OBJECTIVE: Please reproduce the records from the line with "Viewport: 2576px width, 1316px height." through the end of the records, both included, with no changes.

╭─ DATA SHOWN

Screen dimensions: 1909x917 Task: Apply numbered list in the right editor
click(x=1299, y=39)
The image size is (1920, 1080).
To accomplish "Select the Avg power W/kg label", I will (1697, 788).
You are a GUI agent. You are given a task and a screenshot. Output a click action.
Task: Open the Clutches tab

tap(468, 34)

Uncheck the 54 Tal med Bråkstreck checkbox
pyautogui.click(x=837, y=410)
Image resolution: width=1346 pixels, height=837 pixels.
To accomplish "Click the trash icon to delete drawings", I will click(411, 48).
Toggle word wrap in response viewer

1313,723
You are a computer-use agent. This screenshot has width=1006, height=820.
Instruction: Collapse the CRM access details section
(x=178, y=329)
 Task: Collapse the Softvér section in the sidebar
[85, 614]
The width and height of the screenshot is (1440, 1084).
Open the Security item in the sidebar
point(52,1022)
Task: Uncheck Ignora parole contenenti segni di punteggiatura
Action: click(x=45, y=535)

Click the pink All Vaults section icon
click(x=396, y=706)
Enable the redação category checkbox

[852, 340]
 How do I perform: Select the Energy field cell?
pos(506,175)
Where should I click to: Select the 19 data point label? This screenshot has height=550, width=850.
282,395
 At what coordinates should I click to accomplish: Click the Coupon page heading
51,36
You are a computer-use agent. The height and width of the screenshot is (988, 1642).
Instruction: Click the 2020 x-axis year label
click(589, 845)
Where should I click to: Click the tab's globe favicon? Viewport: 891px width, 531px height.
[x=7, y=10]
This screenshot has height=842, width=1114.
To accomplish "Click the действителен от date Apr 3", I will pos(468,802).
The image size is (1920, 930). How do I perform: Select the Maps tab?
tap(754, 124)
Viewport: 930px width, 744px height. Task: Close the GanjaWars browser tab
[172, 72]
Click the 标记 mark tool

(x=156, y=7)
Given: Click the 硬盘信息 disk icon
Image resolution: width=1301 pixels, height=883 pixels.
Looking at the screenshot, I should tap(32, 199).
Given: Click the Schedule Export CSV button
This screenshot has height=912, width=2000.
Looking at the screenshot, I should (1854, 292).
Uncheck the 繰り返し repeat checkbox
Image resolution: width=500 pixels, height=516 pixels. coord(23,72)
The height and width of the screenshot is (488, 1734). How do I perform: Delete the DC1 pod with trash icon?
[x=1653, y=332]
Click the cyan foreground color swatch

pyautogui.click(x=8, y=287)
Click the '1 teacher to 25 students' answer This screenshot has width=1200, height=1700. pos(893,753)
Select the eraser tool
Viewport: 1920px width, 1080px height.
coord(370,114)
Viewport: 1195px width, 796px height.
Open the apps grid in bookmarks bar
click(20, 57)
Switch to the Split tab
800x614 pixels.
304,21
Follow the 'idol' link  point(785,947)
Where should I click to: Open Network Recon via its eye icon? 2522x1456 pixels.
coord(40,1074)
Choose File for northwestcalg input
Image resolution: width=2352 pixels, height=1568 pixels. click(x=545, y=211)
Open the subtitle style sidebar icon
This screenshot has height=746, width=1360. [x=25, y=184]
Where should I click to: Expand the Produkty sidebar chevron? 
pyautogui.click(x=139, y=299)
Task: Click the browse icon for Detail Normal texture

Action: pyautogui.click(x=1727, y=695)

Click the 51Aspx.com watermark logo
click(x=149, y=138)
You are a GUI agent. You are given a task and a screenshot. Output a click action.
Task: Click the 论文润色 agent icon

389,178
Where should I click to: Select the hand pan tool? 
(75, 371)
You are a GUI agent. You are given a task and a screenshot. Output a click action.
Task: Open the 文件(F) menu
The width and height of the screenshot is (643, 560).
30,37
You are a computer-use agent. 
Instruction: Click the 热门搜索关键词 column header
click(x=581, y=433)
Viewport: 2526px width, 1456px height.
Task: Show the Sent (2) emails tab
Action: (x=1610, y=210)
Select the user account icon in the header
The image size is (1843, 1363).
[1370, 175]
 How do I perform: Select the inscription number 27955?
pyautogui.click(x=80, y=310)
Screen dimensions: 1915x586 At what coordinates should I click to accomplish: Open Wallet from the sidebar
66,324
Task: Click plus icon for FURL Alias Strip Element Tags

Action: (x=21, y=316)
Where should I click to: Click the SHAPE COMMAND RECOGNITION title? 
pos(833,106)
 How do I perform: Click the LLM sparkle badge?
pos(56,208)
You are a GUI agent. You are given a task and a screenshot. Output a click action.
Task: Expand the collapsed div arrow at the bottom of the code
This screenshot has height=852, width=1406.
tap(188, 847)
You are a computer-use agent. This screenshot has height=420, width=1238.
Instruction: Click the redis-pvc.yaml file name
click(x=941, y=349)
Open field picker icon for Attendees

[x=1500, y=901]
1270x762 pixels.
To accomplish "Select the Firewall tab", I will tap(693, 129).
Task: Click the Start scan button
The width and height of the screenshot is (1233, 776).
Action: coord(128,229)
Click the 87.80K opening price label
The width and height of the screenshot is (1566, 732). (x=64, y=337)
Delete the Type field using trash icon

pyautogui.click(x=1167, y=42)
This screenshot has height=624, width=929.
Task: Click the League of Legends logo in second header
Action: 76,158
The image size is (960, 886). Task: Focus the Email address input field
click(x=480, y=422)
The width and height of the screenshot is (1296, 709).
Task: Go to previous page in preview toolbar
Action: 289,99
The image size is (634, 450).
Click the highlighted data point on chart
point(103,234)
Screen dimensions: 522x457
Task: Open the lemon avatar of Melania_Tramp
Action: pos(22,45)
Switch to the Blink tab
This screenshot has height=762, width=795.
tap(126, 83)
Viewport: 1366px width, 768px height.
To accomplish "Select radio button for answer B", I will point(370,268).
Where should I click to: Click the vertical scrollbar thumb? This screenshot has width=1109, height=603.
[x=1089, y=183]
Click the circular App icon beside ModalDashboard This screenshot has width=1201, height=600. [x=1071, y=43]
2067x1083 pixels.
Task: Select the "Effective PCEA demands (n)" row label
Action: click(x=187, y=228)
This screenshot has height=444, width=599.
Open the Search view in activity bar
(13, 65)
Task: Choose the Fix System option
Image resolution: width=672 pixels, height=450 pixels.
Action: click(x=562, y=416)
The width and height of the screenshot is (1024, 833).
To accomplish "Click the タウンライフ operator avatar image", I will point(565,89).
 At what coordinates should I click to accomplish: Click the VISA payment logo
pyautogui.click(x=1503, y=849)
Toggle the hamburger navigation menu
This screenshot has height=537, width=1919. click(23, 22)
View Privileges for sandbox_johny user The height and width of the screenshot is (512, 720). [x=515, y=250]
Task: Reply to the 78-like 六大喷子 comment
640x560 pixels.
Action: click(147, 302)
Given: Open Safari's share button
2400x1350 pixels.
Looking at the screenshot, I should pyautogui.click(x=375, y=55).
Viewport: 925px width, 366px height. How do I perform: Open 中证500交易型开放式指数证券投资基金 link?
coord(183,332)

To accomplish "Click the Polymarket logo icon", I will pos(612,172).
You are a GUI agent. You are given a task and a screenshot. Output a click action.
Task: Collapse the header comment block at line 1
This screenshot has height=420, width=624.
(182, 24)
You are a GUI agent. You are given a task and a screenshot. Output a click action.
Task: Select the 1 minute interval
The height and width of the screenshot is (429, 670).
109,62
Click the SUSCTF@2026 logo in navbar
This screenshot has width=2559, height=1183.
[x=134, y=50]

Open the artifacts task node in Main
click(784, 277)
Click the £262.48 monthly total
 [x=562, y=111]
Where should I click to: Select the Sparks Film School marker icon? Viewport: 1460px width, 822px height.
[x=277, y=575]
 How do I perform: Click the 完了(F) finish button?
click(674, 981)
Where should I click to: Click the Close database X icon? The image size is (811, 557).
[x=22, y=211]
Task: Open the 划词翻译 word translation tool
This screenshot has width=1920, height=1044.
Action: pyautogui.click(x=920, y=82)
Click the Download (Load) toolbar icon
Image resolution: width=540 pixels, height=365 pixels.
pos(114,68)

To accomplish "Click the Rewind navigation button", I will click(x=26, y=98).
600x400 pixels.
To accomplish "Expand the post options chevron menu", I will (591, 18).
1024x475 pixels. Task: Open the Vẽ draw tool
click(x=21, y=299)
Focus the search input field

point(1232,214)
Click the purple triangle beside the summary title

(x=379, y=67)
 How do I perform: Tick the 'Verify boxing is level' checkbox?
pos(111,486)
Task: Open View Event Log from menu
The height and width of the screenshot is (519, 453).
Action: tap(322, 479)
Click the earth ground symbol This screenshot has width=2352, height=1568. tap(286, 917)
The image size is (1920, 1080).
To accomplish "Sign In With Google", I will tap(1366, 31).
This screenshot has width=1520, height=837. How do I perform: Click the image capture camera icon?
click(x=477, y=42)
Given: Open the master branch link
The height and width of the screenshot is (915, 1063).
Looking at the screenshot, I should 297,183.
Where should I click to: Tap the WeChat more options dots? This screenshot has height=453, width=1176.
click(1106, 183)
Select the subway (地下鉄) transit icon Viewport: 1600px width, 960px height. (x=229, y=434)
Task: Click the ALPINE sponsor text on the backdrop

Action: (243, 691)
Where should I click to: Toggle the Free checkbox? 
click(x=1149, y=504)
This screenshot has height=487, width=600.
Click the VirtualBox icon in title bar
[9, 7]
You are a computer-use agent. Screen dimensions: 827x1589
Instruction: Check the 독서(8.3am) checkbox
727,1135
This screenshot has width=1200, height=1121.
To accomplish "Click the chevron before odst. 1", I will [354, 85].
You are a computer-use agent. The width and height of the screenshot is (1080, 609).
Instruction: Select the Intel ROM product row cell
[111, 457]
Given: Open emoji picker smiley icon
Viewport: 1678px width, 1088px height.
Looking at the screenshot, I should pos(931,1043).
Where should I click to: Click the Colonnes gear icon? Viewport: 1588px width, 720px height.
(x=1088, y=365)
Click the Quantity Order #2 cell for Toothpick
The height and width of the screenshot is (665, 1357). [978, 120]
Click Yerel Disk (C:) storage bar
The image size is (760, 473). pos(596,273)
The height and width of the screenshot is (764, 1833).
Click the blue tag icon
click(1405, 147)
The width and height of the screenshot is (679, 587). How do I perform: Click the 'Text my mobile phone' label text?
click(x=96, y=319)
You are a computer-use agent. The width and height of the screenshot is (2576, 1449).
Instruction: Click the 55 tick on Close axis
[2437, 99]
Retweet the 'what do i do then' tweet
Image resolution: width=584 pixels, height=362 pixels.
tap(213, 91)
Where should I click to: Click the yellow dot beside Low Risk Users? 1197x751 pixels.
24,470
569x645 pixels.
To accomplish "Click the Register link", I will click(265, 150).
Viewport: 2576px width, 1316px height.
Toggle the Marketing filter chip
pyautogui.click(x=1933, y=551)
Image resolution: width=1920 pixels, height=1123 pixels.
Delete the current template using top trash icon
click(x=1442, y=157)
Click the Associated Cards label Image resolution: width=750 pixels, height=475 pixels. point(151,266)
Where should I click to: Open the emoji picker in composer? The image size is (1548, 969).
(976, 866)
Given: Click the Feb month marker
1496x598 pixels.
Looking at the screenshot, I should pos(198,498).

╰─

WORKED ANSWER:
Viewport: 2576px width, 1316px height.
Toggle the Marketing filter chip
pyautogui.click(x=1933, y=551)
Image resolution: width=1920 pixels, height=1123 pixels.
Delete the current template using top trash icon
click(x=1442, y=157)
Click the Associated Cards label Image resolution: width=750 pixels, height=475 pixels. point(151,266)
Where should I click to: Open the emoji picker in composer? The image size is (1548, 969).
(976, 866)
Given: Click the Feb month marker
1496x598 pixels.
Looking at the screenshot, I should pos(198,498).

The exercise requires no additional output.